The syntheses of mono and disubstituted mononuclear carbonyls of Cr, Mo, W, Fe and Ni with the cage ligand P(NMeCH₂)₃CMe (2) are reported. The (OC)₅CrL and (OC)₄FeL complexes are also described where L = As(NMeCH₂)₃CMe (5). Borane adducts of the complexes of (2) are reported as well as adducts of XP(NMeCH₂)₃CMe where X = Se and PhN. In the complexes and the selenide the BH₃ group is shown from ¹H nmr spectroscopy to bind to a nitrogen in a bridging group of the ligand whereas in the phenylimide it binds to the phenylimido nitrogen.
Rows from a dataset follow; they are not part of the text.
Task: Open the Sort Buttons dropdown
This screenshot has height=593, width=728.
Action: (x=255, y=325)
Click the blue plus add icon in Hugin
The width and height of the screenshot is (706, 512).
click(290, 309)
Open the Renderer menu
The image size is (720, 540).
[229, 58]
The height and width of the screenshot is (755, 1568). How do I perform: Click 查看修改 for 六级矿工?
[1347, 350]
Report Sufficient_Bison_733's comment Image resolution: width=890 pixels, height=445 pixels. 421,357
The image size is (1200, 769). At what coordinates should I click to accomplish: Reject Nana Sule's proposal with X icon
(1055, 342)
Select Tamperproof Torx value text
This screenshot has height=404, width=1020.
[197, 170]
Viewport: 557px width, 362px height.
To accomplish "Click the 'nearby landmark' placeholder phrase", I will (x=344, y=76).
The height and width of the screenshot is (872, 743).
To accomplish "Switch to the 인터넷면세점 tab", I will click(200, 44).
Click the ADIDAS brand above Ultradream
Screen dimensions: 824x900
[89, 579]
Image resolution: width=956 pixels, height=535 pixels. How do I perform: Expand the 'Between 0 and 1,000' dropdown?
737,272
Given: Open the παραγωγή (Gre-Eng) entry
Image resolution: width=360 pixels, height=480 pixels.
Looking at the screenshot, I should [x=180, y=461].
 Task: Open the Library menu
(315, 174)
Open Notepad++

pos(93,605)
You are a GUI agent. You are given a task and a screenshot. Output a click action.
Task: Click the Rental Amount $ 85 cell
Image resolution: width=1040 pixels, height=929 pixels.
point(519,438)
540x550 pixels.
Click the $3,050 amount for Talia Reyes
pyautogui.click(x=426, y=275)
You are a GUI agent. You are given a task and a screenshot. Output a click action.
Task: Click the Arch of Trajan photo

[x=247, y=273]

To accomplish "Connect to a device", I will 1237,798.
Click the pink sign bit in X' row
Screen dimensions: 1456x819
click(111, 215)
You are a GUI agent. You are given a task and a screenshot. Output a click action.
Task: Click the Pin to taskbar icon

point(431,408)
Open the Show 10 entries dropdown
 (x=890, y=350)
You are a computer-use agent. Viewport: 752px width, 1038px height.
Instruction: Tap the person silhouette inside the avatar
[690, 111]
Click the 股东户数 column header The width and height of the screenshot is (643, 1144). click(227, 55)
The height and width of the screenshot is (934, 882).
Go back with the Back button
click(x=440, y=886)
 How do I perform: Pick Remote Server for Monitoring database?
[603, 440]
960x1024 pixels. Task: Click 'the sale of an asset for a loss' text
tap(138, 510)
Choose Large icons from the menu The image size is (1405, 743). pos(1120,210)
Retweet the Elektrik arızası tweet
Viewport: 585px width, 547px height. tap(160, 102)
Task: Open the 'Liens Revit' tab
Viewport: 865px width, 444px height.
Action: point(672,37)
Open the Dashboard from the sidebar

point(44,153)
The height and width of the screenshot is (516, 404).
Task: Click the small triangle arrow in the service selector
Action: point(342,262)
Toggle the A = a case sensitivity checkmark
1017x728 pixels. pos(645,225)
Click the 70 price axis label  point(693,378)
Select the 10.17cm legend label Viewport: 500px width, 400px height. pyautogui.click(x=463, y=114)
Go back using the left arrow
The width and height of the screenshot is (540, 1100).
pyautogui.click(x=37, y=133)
Some cis and trans Pt(2)₂X₂ complexes are also described. The CO stretching frequencies and force constant parameters of the complexes are shown to rise in the ligand order P(NMe₂)₃ < (2) < (2) · BH₃ and this trend is discussed in terms of constraint and inductive effects. The ³¹P spectra of the compounds are rationalized and ²J³¹P³¹P couplings are obtained directly from the ³¹P spectra of the (2) (OC) _x M·(2) · BH₃· complexes since the ³¹P nuclei are chemically nonequivalent.